Neil V. Morgan 1 , Mark R. Morris 1 , 2 , Hakan Cangul 1 , 3 , Diane Gleeson 4 , Anna Straatman-Iwanowska 1 , Nicholas Davies 5 , Stephen Keenan 4 , 6 , Shanaz Pasha 1 , Fatimah Rahman 1 , Dean Gentle 1 , 2 , Maaike P. G. Vreeswijk 7 , Peter Devilee 7 , 8 , Margaret A. Knowles 9 , Serdar Ceylaner 10 , Richard C. Trembath 11 , Carlos Dalence 12 , Erol Kismet 13 , Vedat Köseoğlu 13 , Hans-Christoph Rossbach 12 , Paul Gissen 1 , David Tannahill 4 , 14 , Eamonn R. Maher 1 , 2 , 15 , *
5 February 2010
The histiocytoses are a heterogeneous group of disorders characterised by an excessive number of histiocytes. In most cases the pathophysiology is unclear and treatment is nonspecific. Faisalabad histiocytosis (FHC) (MIM 602782) has been classed as an autosomal recessively inherited form of histiocytosis with similarities to Rosai-Dorfman disease (RDD) (also known as sinus histiocytosis with massive lymphadenopathy (SHML)). To elucidate the molecular basis of FHC, we performed autozygosity mapping studies in a large consanguineous family and identified a novel locus at chromosome 10q22.1. Mutation analysis of candidate genes within the target interval identified biallelic germline mutations in SLC29A3 in the FHC kindred and in two families reported to have familial RDD. Analysis of SLC29A3 expression during mouse embryogenesis revealed widespread expression by e14.5 with prominent expression in the central nervous system, eye, inner ear, and epithelial tissues including the gastrointestinal tract. SLC29A3 encodes an intracellular equilibrative nucleoside transporter (hENT3) with affinity for adenosine. Recently germline mutations in SLC29A3 were also described in two rare autosomal recessive disorders with overlapping phenotypes: (a) H syndrome (MIM 612391) that is characterised by cutaneous hyperpigmentation and hypertrichosis, hepatomegaly, heart anomalies, hearing loss, and hypogonadism; and (b) PHID (pigmented hypertrichosis with insulin-dependent diabetes mellitus) syndrome. Our findings suggest that a variety of clinical diagnoses (H and PHID syndromes, FHC, and familial RDD) can be included in a new diagnostic category of SLC29A3 spectrum disorder.

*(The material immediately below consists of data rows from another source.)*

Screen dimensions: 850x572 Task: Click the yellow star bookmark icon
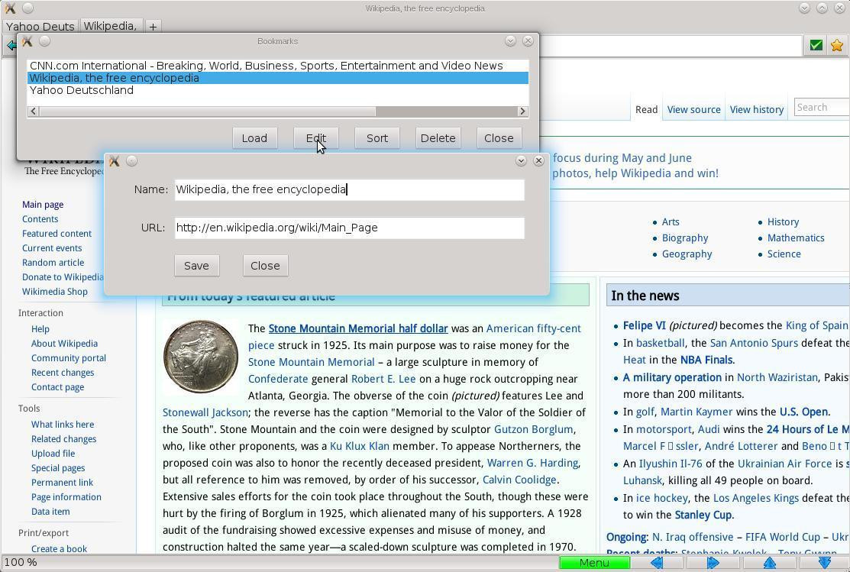coord(836,46)
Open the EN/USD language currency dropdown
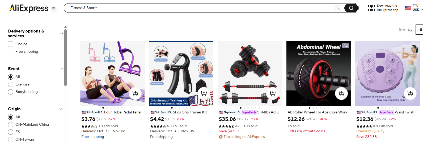 (x=414, y=8)
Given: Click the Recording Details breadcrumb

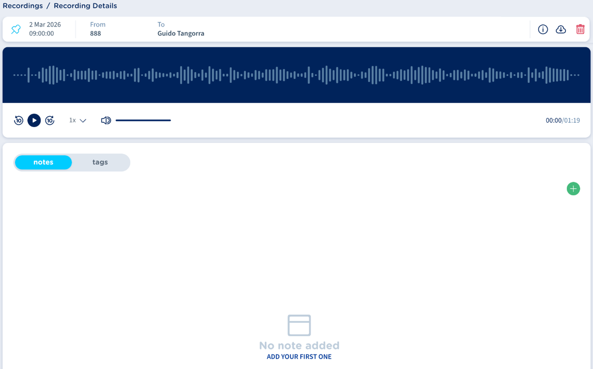Looking at the screenshot, I should point(85,6).
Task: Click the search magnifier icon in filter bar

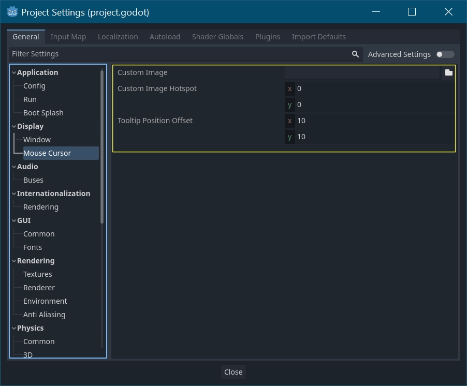Action: (x=355, y=54)
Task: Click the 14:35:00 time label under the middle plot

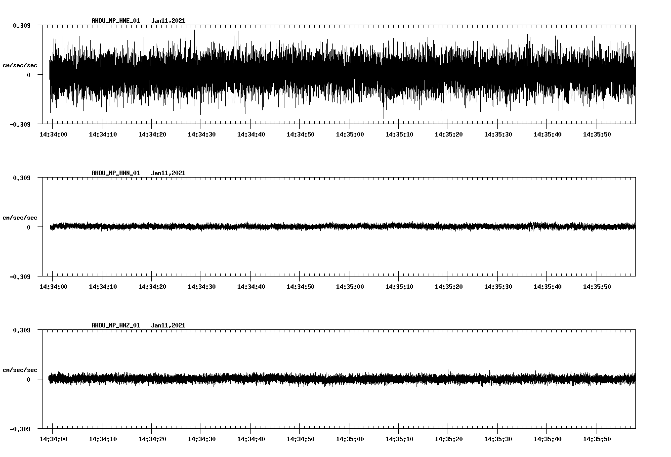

The histiocytoses are a group of systemic disorders usually confined to childhood and are caused by an excessive number of histiocytes which phagocytose other cells and process antigens. Although nearly a century has passed since histiocytic disorders were recognised, their pathophysiology remains largely unclear, and treatment is nonspecific. The identification of SLC29A3 mutations as the molecular basis for a familial form of syndromic histiocytosis (FHC/RDD) confirms a direct link between Faisalabad histiocytosis and Rosai-Dorfman disease and links these disorders to other SLC29A3-associated phenotypes.